What Buffington, Deirkhising, and Marsh present above is the beginning to changing how we think about urban ministry. Low-income children from broken families living in rough inner-city neighborhoods are at risk of exposure to multiple traumas in ways that middle-class youth are not. To not understand the pervasiveness of trauma is to not take “da hood” seriously as a potential trauma zone.

The inference should not be that all inner-city kids are trauma victims, but that trauma must be a variable in considering how to help those in need and assessing whether or not current programs are capable of dealing with root issues. I am guilty of making this mistake in the past. I could have been far more helpful and patient had I been a trauma-informed inner-city church worker.
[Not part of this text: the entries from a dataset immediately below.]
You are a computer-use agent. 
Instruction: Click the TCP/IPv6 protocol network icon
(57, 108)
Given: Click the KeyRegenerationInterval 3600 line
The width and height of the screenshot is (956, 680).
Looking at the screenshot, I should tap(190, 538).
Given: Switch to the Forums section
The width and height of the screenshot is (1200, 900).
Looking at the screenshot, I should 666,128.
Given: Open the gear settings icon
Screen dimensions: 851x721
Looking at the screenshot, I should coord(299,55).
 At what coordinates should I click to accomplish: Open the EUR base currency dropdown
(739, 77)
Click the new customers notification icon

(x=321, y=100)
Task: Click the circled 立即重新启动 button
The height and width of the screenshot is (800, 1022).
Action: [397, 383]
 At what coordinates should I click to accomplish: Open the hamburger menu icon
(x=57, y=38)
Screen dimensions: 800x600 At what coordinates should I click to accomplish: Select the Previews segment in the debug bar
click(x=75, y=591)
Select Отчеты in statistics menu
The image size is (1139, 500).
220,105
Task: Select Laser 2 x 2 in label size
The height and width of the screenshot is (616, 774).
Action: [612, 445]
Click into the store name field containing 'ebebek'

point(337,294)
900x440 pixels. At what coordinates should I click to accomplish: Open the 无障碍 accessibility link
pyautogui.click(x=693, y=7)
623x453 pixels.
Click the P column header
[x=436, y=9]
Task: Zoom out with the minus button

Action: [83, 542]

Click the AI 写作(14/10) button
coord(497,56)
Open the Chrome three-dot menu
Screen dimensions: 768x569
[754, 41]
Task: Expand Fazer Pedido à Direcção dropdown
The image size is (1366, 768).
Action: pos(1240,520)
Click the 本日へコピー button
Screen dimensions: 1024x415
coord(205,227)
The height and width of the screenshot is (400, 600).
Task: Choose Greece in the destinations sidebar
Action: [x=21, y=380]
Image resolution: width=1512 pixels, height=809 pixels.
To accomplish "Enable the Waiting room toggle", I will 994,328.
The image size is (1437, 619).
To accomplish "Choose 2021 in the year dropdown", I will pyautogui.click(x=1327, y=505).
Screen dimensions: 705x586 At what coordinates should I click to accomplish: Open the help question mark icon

In the final analysis, I would argue that only healthy local churches are capable of bringing the kind of holistic community required to address urban pain and dysfunction. Only a committed community of believers can provide the long-term care, compassion, and discipleship needed to increase resilience and heal trauma-exposed communities.

While drive-by mercy ministry is great for PowerPoint presentations and fundraising brochures, holistic liberation driven by the Greatest Commandment (Matt. 22:34-40) requires a long-term commitment to loving relationships.